## Passage shown
When we joined this job, we had to present our ID. I borrowed an ID card from someone else because I wasn’t 18. I joined as a helper, then I learned how to pedal the motors, then I joined the sewing department. It was an easy job to learn. It’s just an automatic machine. We don’t need to know a lot as garment factory workers.

In the beginning, I just thought about getting paid. But gradually, I didn’t really like it. We have no freedom, we can’t leave whenever we want. We’re not allowed to take days off. And we have very long working hours.

Some factories won’t hire laborers who are older than 30 years old. They’ll use our energy when we’re young, but not anymore once we’re aged. It’s like we have a dead life. It’s not OK. Now I know only this job, and I can’t really change the job. I don’t have self-confidence.

All the clothes I’ve made are to export to foreign countries—I’m not sure where, exactly, but the factory is owned by a Chinese owner. I also don’t know the brand, as they put the brand labels on somewhere else. I have no idea what kind of person will be wearing the clothes I’ve sewn.

We’re sewing pants. The target is 100 per hour. I think it’s a lot. There are 70 people in our group. And there are different points—attaching pockets, zipping, buttons. While making these pants, I have to fill a lot of gaps. If someone can’t finish a hip or anchor point, then I have to fill in. Some people, they don’t go to drink water or to the toilet.

Our team gets 200 kyats or 300 kyats per pants after this target. We have to share this bonus. Seamstresses get less. Supervisors get twice as much, and three times for Chinese technicians. I just tolerate whatever they do. I see them more than I see my family. We would kill each other if we had hate in our minds.

I have one elder sister and one younger sister. We’re living at a hostel nearby, all together. My elder sister is studying at university, and the younger one is at her middle school. My mom is a tailor.

My mom couldn’t work a lot after she got in a motorbike accident. It got more difficult. But now we’re used to it. My sister is also sewing more. It is not like we’re fine, but we’re OK. We can afford to eat and live. We need 400,000 kyats per month. This is without emergency health costs. My sister gets, like, 150,000 kyats. We’re forced to work overtime, so I get around 220,000 kyats a month.

## Required actions
• 1. Using the garment worker's account, answer each question:
(a) What is the hourly target for sewing pants?
(b) How many people are in the group?
(c) How much does the family need per month?
• 2. State whether each statement agrees with the garment worker's account, and quote the words that decide it.
(a) The worker was already 18 when joining the job.
(b) The worker knows the brand of the clothes being sewn.
(c) Supervisors receive twice as much of the bonus.

## Entries provided
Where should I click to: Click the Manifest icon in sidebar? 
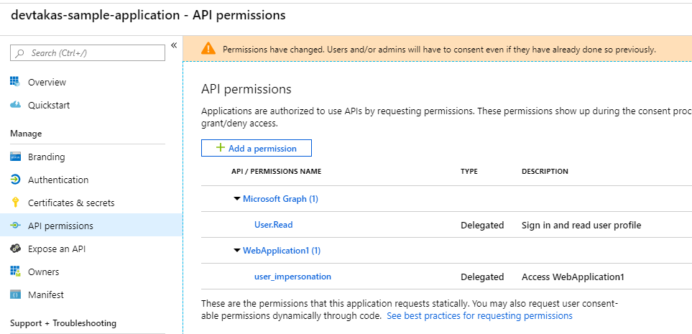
* * *
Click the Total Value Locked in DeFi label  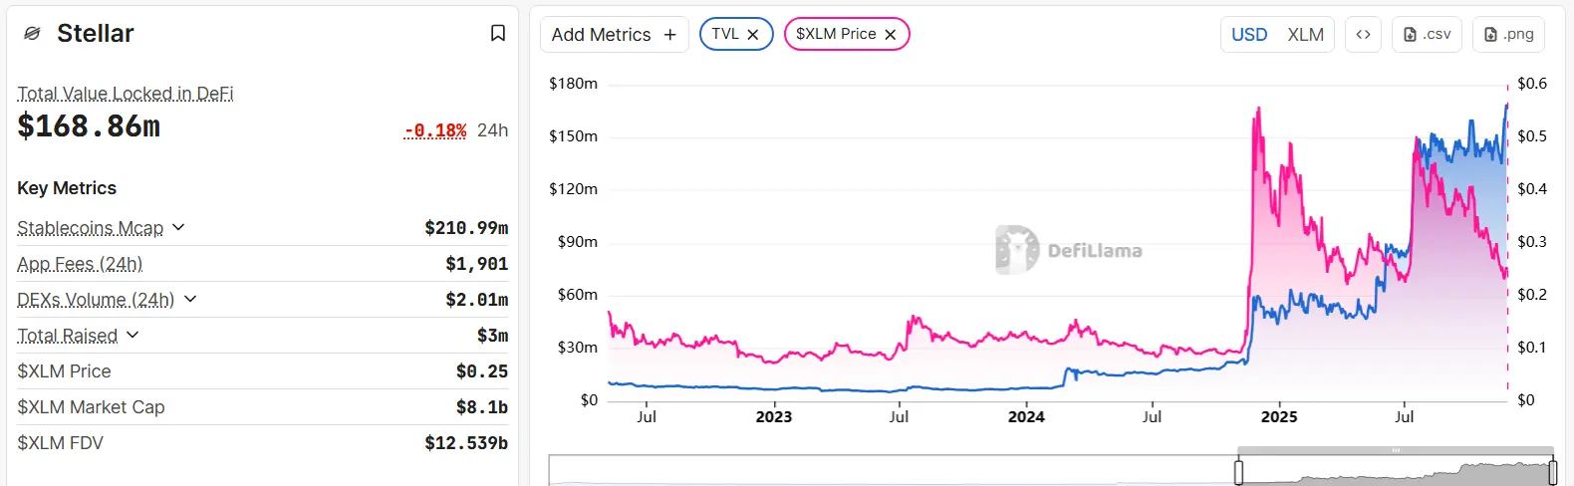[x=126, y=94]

## Final answers
• 1.
(a) 100 pants per hour
(b) 70 people
(c) 400,000 kyats

• 2.
(a) No: "I borrowed an ID card from someone else because I wasn’t 18."
(b) No: "I also don’t know the brand, as they put the brand labels on somewhere else."
(c) Yes: "Supervisors get twice as much, and three times for Chinese technicians."